An absolutely yummy adaptation of HG Wells’s time-travel adventure, this is kitsch stuff but great fun too. Victorian scientist George (Taylor) builds a time machine, and despite the warnings of his best pal (‘If that machine can do what you say it can do, destroy it, George! Destroy it before it destroys you!’), sets off into the future, zipping past three world wars until he gets to the year 802,701. There he discovers the peaceful Eloi people (including dumb blonde babe Weena, played by Mimieux), who seem to sit around all day sunbathing, and learns that they are under threat from another tribe descended from humans, the brutal Morlocks.

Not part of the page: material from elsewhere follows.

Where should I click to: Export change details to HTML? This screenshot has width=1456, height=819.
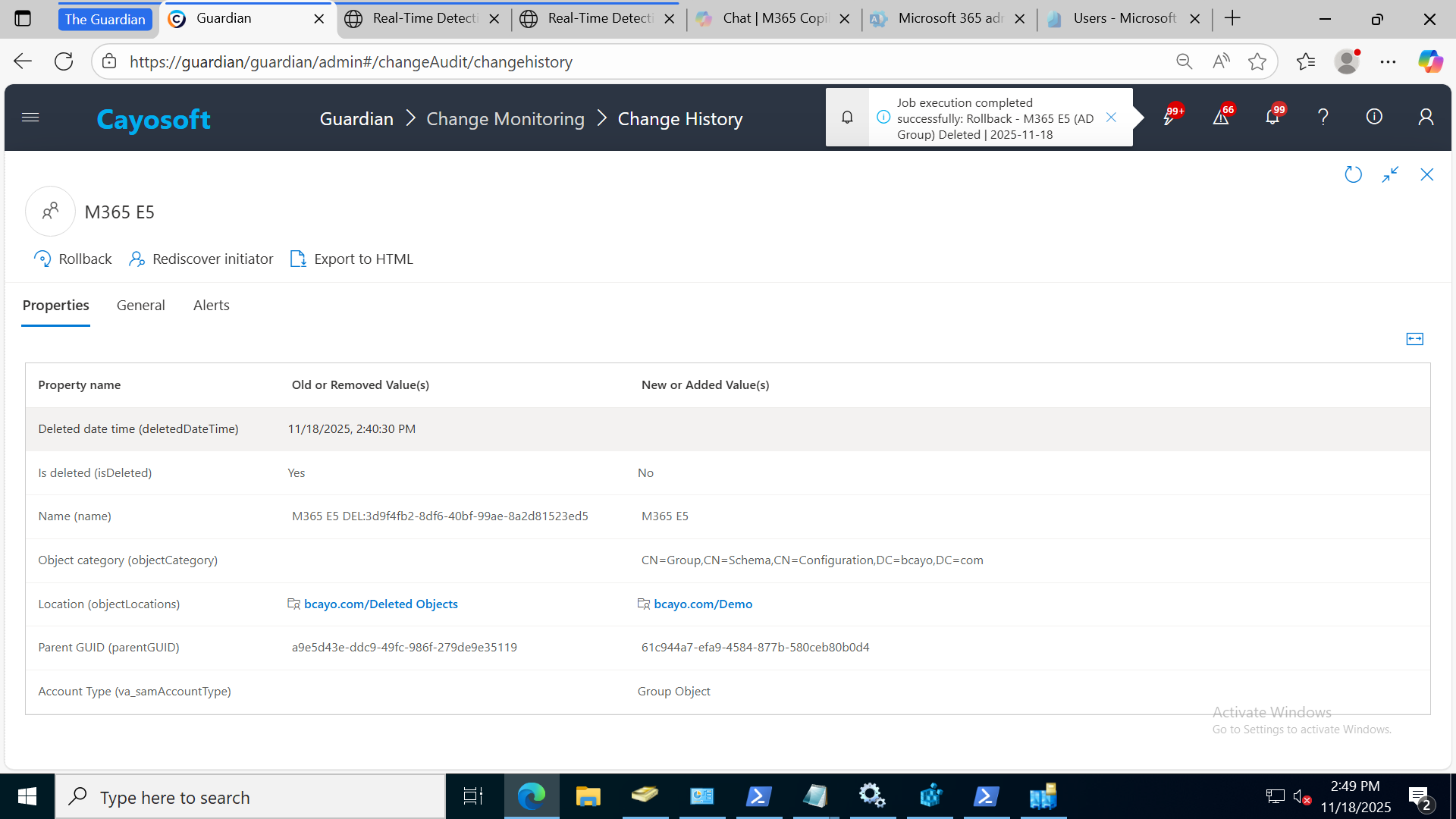352,259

While the cannibalistic Morlocks may be a bit much for younger viewers (eight and under), this is otherwise a treat for the whole family, thanks to Taylor’s tongue-in-cheek performance, the clever set design (the time machine itself is gorgeous) and smart direction, especially in the sequences when George accelerates forward in time and we’re shown the changing fashion in shop windows, flowers blooming and dying at speed – all amazing when you realise director George Pal had only $750,000 to work with (the film deservedly won an Oscar for its special effects). Fans should note that the DVD includes a thirty-minute epilogue to the movie, starring Taylor, that was filmed in 1993.
An incredibly tedious remake, starring Guy Pearce and an over-the-top Jeremy Irons, was made in 2002, but is too dark and dull to be considered a family film.
Is The Time Machine (1960) suitable for kids? Here are our parents’ notes...
Young children may be scared by the creepy Morlocks.